**Supplied text:**
Ball doesn't like us calling the Scientific Revolution a revolution, and I agree: the revolution didn't consist in the theories of Bacon or Newton: it consists in the diffusion of the worldview into all subjects and all inquiry. It transformed society and gave us marvels, but it hasn't finished happening. The general will, or default state, is still strongly unscientific. (The largest and most grievous holdout, larger even than the enduring hold of fideist religion, is our tribal politics and our largely nonempirical government policy.)

Ball expends a lot of time on a history of wonder vs curiosity vs dispassionate robot inquiry. People hated all of these things for various reasons, up until the Renaissance when curiosity became acceptable on what are now classic economic grounds, or in line with the Italian cult of the virtuoso - someone who's so bloody brilliant that you have to just let him get on with it.

I always like Ball's drawling prose and catty editorialising. (For instance, Margaret Cavendish - the darling of arts academics who latch on to the only woman in sight in this period - gets a round dissing by Ball, as an anti-experiment idiot, a vitalist, and a misogynist.) Stimulating as always.



* Bacon has some claim to being the most influential philosopher ever, in terms of counterfactual effect on history. (Rather than number of bloody citations!) No-one with his social standing was resisting the Aristotelian consensus in 1620; his prototype scientific method is a century ahead of its time. (Yes, ibn al-Haytham's was 7 centuries ahead of its time, but to limited avail.)


** This one is hard to refer to, because we now find it incredibly easy to understand why "go and look" works as a general route to knowledge; Medieval thought rejected this on the basis of things like the problem of induction.

The cliched way to refer to the split between those who want to start with the apriori and those who want to start with data is "Rationalism" vs "Empiricism". But these words confuse people: the two of them are also used in a C17th debate about psychology, to do with the nature of mental content.

More: it can't be a dichotomy, since many of the greatest rationalists (Descartes, Leibniz) were experimentalists too, doing what we now call empirical work. Three meanings of rationalism, and three words for them:
'Rationalism1': Belief in innate ideas. Call it 'Continental Rationalism'. Descartes and Leibniz but not Dawkins and Shermer.
'Rationalism2': Belief in the supremacy of apriori knowledge over empirical knowledge. Call it 'apriorism'. Aristotle was apriorist, as was Descartes.

[Extracted data entries]
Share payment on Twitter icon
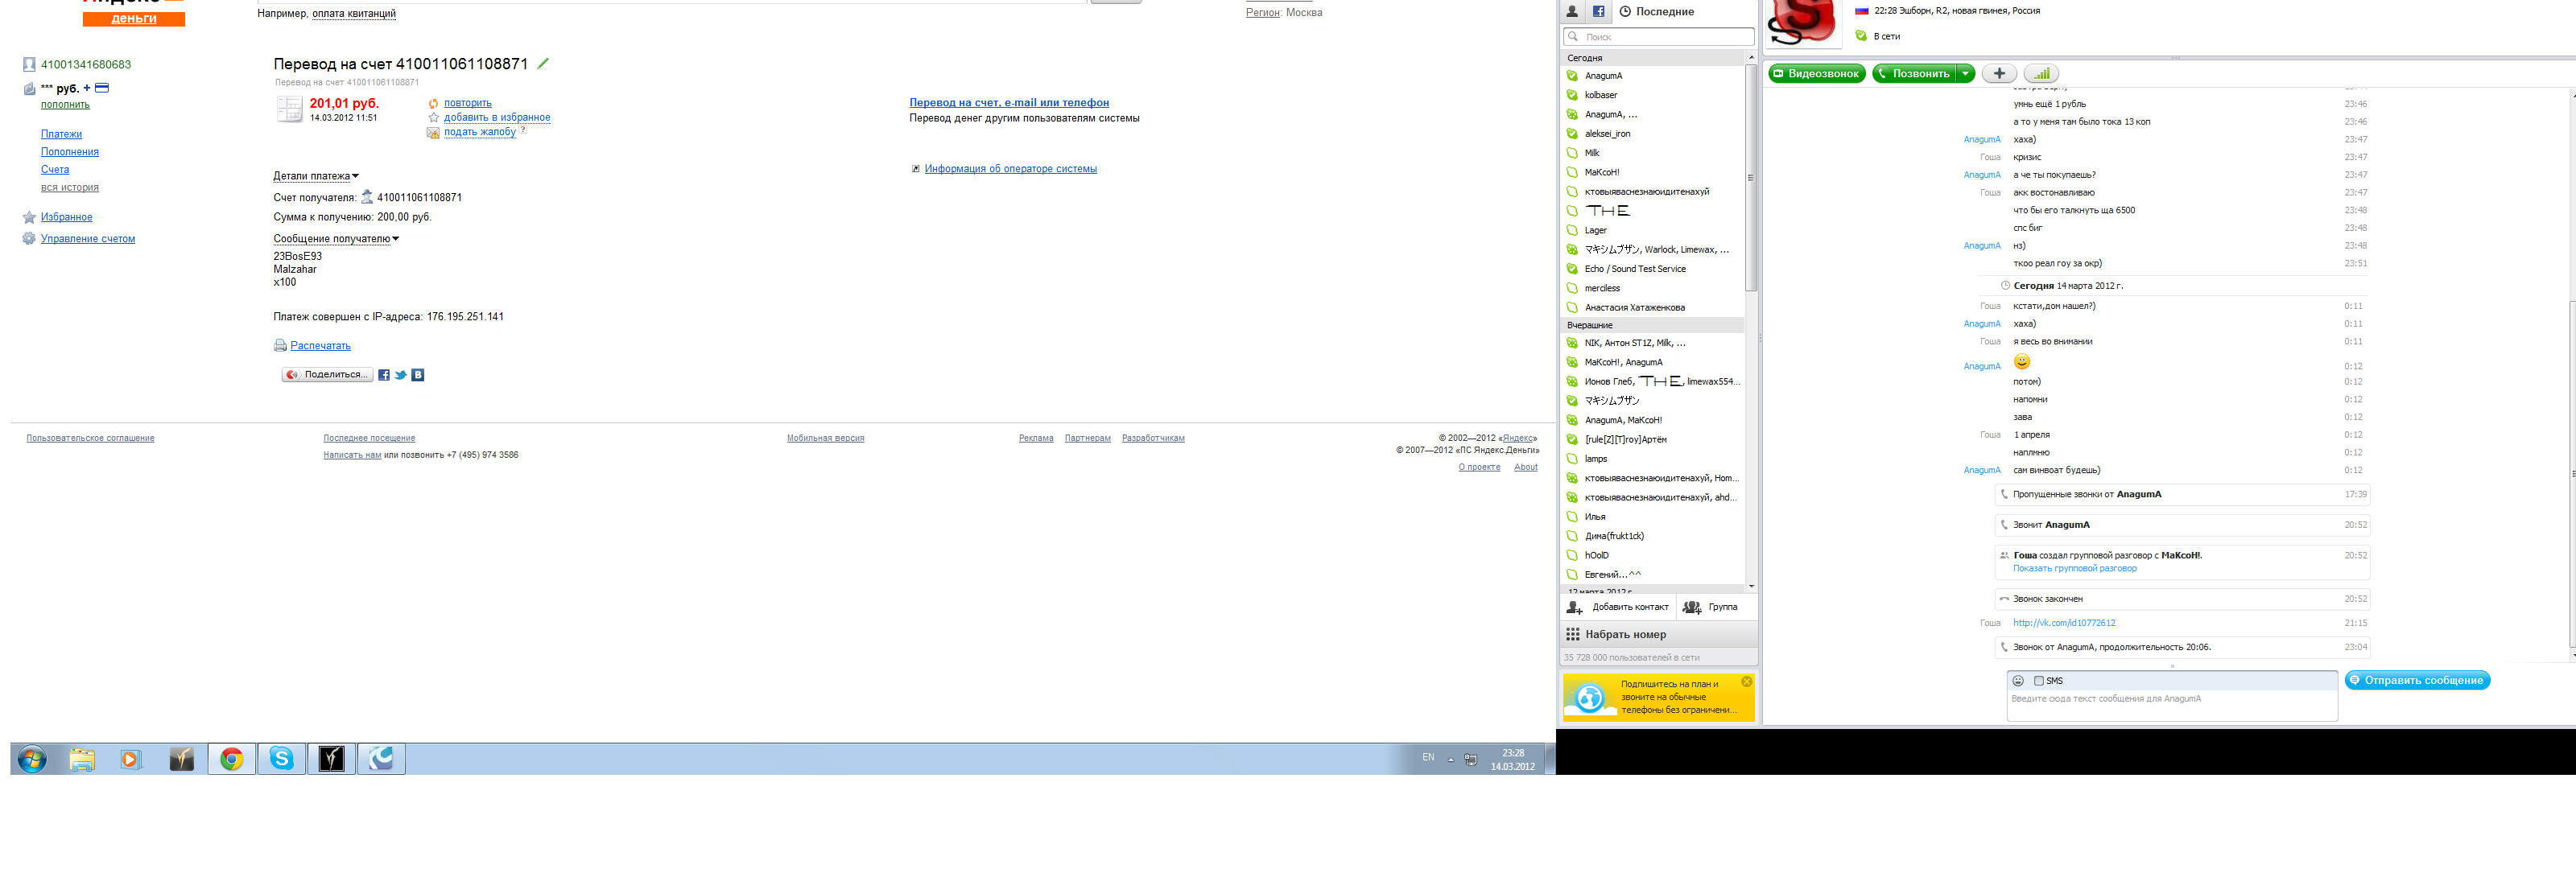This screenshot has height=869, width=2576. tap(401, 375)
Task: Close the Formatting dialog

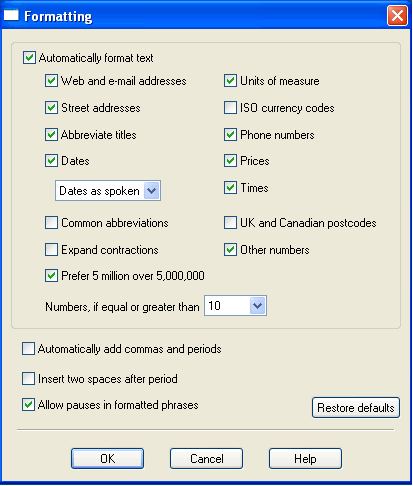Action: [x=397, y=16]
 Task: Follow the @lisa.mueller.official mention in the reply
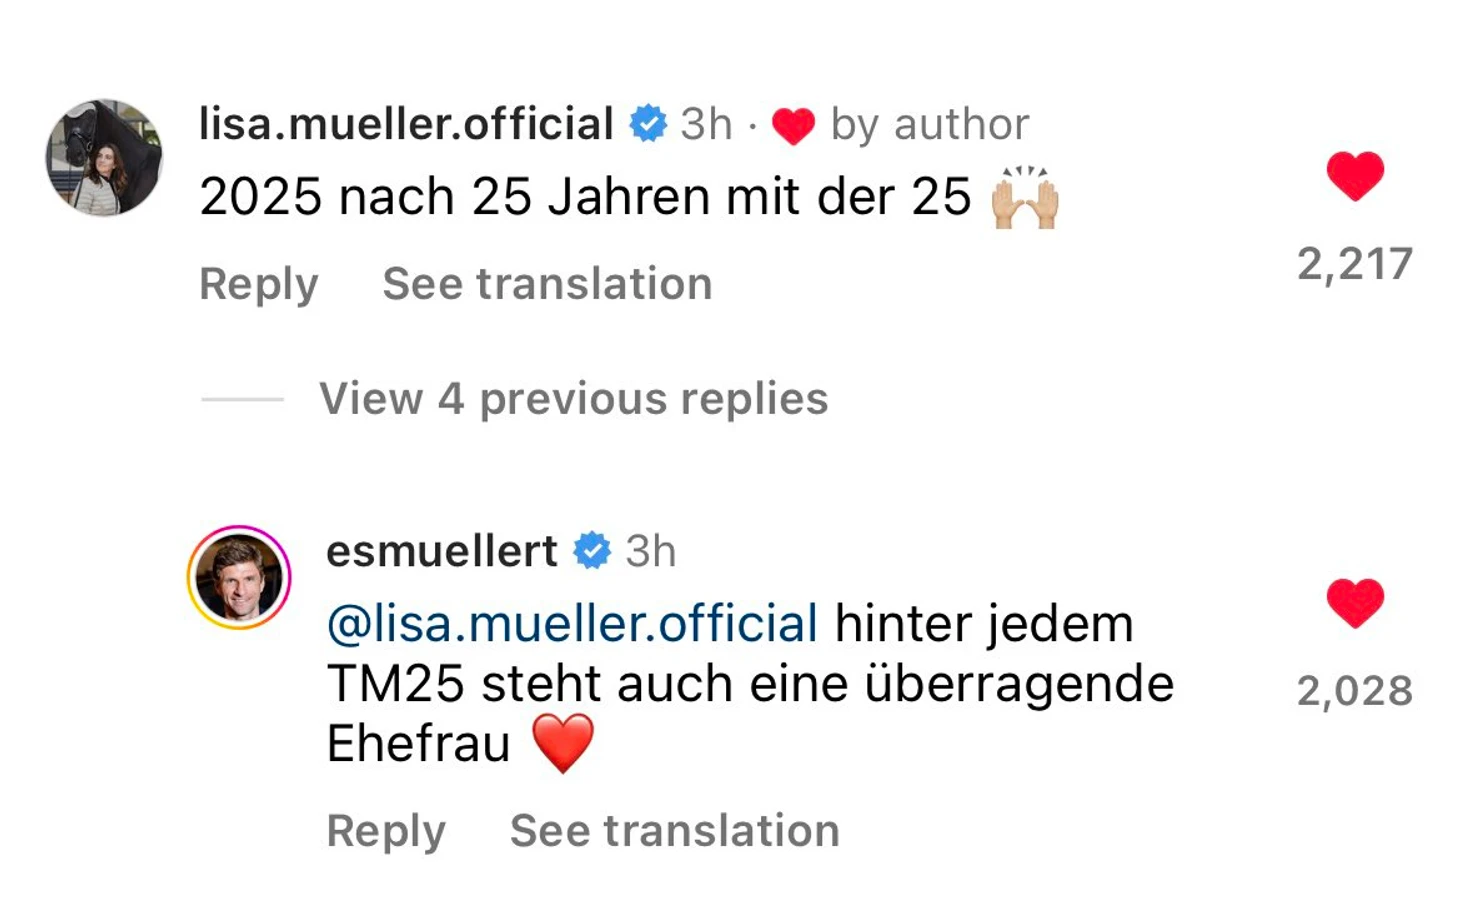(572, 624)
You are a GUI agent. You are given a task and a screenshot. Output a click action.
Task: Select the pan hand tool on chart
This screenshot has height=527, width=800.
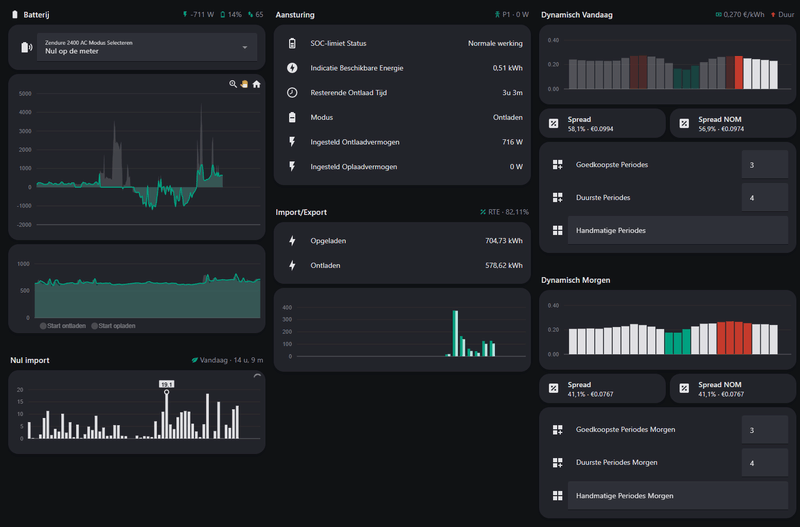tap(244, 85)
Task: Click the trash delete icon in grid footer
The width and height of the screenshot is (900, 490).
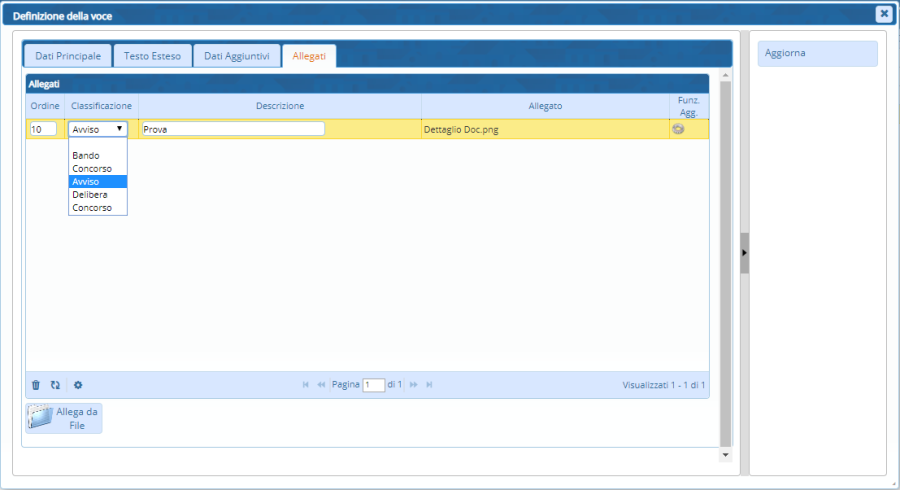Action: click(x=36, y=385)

**Goal A:**
Render this sentence from the book review into Spanish: "The general will, or default state, is still strongly unscientific."
**Goal B:**
According to the book review, in what year was no-one with Bacon's social standing resisting the Aristotelian consensus?
**Goal C:**
Carry on the book review from its final line, picking up after the entry for 'Rationalism2'.

**Reply A:**
La voluntad general, o estado por defecto, sigue siendo marcadamente acientífica.

**Reply B:**
1620.

**Reply C:**
'Rationalism3': Belief that everything should be subject to reason and evidence. Includes Descartes and Leibniz and Dawkins and Shermer. Contemporary rationalists are highly if not radically empiricist.



I use Alberto Vanzo's criteria for deciding if someone was enough of an experimentalist:
let us consider four typical features of early modern experimental philosophers:

self-descriptions: experimental philosophers typically called themselves such. At the very least, they professed their sympathy towards experimental philosophy.
friends and foes: experimental philosophers saw themselves as part of a tradition whose “patriarch” was Bacon and whose sworn enemy was Cartesian natural philosophy.
method: experimental philosophers put forward a two-stage model of natural philosophical inquiry: first, collect data by means of experiments and observations; second, build theories on the basis of them. In general, experimental philosophers emphasized the a posteriori origins of our knowledge of nature and they were wary of a priori reasonings.
rhetoric: in the jargon of experimental philosophers, the terms “experiments” and “observations” are good, “hypotheses” and “speculations” are bad. They were often described as fictions, romances, or castles in the air.


This is unusually inclusive: the famous Rationalist Leibniz counts as experimental under this rubric. But a stronger definition of aposteriorist - like "refuses to use purely analytic reasoning", or even "spent most of their time running experiments and analysing data" would exclude many contemporary scientists. Sticking with Vanzo for now.






*** Hard to imagine a fallibilist apriorist: perhaps Lakatos. (Some say Leibniz was, in practice.) I actually have met a methodist infallibilist apriorist, but I won't meet another.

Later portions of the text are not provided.